**Exercise requirements:**
Please rewrite the entries below, switching "GUI agent" to "interface agent" wherever it occurs and leaving everything else unchanged.

- - - - -

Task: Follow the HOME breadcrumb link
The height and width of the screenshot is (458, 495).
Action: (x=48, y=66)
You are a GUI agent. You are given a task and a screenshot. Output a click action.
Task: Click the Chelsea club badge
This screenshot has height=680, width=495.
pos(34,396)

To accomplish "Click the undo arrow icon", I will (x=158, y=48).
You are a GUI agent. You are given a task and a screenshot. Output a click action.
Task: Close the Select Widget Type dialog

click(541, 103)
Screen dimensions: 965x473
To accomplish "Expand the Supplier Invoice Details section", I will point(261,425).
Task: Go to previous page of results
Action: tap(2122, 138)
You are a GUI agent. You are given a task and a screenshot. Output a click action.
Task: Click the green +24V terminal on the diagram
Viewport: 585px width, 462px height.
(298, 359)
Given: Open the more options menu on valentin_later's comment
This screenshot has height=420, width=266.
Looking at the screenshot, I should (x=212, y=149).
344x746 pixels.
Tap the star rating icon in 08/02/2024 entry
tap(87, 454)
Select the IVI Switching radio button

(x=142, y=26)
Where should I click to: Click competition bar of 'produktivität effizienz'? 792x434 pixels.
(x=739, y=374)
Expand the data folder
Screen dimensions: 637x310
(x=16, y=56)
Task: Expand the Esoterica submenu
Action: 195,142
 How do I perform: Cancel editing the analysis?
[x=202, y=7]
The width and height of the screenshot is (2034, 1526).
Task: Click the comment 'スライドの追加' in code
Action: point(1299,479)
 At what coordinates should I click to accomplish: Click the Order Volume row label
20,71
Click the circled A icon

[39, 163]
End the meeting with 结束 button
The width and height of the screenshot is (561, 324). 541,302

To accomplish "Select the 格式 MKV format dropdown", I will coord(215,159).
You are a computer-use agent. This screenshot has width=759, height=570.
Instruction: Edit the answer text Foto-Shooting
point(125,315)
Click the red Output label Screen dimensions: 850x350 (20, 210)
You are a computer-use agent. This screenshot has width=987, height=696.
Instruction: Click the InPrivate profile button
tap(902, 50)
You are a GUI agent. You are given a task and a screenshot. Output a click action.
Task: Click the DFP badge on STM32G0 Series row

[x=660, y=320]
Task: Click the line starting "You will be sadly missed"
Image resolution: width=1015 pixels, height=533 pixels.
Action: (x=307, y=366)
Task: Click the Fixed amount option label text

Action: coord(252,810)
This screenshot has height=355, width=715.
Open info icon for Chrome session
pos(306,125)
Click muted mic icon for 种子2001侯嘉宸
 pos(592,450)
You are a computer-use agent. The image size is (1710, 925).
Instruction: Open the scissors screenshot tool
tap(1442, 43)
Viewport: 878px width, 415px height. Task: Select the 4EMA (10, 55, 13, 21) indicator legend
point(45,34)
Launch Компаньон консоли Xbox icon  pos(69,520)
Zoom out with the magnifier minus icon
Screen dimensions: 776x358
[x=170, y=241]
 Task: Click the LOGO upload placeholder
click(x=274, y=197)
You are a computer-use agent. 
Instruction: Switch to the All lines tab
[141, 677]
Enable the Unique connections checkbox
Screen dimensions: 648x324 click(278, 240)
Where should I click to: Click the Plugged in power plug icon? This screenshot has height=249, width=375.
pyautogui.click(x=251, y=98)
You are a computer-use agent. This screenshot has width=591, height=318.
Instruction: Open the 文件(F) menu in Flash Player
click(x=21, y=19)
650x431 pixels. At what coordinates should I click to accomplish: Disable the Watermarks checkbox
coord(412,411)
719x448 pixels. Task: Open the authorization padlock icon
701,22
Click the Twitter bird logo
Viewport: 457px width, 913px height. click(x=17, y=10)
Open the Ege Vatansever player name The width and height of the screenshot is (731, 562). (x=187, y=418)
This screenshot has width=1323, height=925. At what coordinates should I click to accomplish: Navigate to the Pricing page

- - - - -

**Written reply:**
Task: Follow the HOME breadcrumb link
The height and width of the screenshot is (458, 495).
Action: (x=48, y=66)
You are a interface agent. You are given a task and a screenshot. Output a click action.
Task: Click the Chelsea club badge
This screenshot has height=680, width=495.
pos(34,396)

To accomplish "Click the undo arrow icon", I will (x=158, y=48).
You are a interface agent. You are given a task and a screenshot. Output a click action.
Task: Close the Select Widget Type dialog

click(541, 103)
Screen dimensions: 965x473
To accomplish "Expand the Supplier Invoice Details section", I will point(261,425).
Task: Go to previous page of results
Action: tap(2122, 138)
You are a interface agent. You are given a task and a screenshot. Output a click action.
Task: Click the green +24V terminal on the diagram
Viewport: 585px width, 462px height.
(298, 359)
Given: Open the more options menu on valentin_later's comment
This screenshot has height=420, width=266.
Looking at the screenshot, I should (x=212, y=149).
344x746 pixels.
Tap the star rating icon in 08/02/2024 entry
tap(87, 454)
Select the IVI Switching radio button

(x=142, y=26)
Where should I click to: Click competition bar of 'produktivität effizienz'? 792x434 pixels.
(x=739, y=374)
Expand the data folder
Screen dimensions: 637x310
(x=16, y=56)
Task: Expand the Esoterica submenu
Action: 195,142
 How do I perform: Cancel editing the analysis?
[x=202, y=7]
The width and height of the screenshot is (2034, 1526).
Task: Click the comment 'スライドの追加' in code
Action: point(1299,479)
 At what coordinates should I click to accomplish: Click the Order Volume row label
20,71
Click the circled A icon

[39, 163]
End the meeting with 结束 button
The width and height of the screenshot is (561, 324). 541,302

To accomplish "Select the 格式 MKV format dropdown", I will coord(215,159).
You are a computer-use agent. This screenshot has width=759, height=570.
Instruction: Edit the answer text Foto-Shooting
point(125,315)
Click the red Output label Screen dimensions: 850x350 (20, 210)
You are a computer-use agent. This screenshot has width=987, height=696.
Instruction: Click the InPrivate profile button
tap(902, 50)
You are a interface agent. You are given a task and a screenshot. Output a click action.
Task: Click the DFP badge on STM32G0 Series row

[x=660, y=320]
Task: Click the line starting "You will be sadly missed"
Image resolution: width=1015 pixels, height=533 pixels.
Action: (x=307, y=366)
Task: Click the Fixed amount option label text

Action: coord(252,810)
This screenshot has height=355, width=715.
Open info icon for Chrome session
pos(306,125)
Click muted mic icon for 种子2001侯嘉宸
 pos(592,450)
You are a computer-use agent. The image size is (1710, 925).
Instruction: Open the scissors screenshot tool
tap(1442, 43)
Viewport: 878px width, 415px height. Task: Select the 4EMA (10, 55, 13, 21) indicator legend
point(45,34)
Launch Компаньон консоли Xbox icon  pos(69,520)
Zoom out with the magnifier minus icon
Screen dimensions: 776x358
[x=170, y=241]
 Task: Click the LOGO upload placeholder
click(x=274, y=197)
You are a computer-use agent. 
Instruction: Switch to the All lines tab
[141, 677]
Enable the Unique connections checkbox
Screen dimensions: 648x324 click(278, 240)
Where should I click to: Click the Plugged in power plug icon? This screenshot has height=249, width=375.
pyautogui.click(x=251, y=98)
You are a computer-use agent. This screenshot has width=591, height=318.
Instruction: Open the 文件(F) menu in Flash Player
click(x=21, y=19)
650x431 pixels. At what coordinates should I click to accomplish: Disable the Watermarks checkbox
coord(412,411)
719x448 pixels. Task: Open the authorization padlock icon
701,22
Click the Twitter bird logo
Viewport: 457px width, 913px height. click(x=17, y=10)
Open the Ege Vatansever player name The width and height of the screenshot is (731, 562). (x=187, y=418)
This screenshot has width=1323, height=925. At what coordinates should I click to accomplish: Navigate to the Pricing page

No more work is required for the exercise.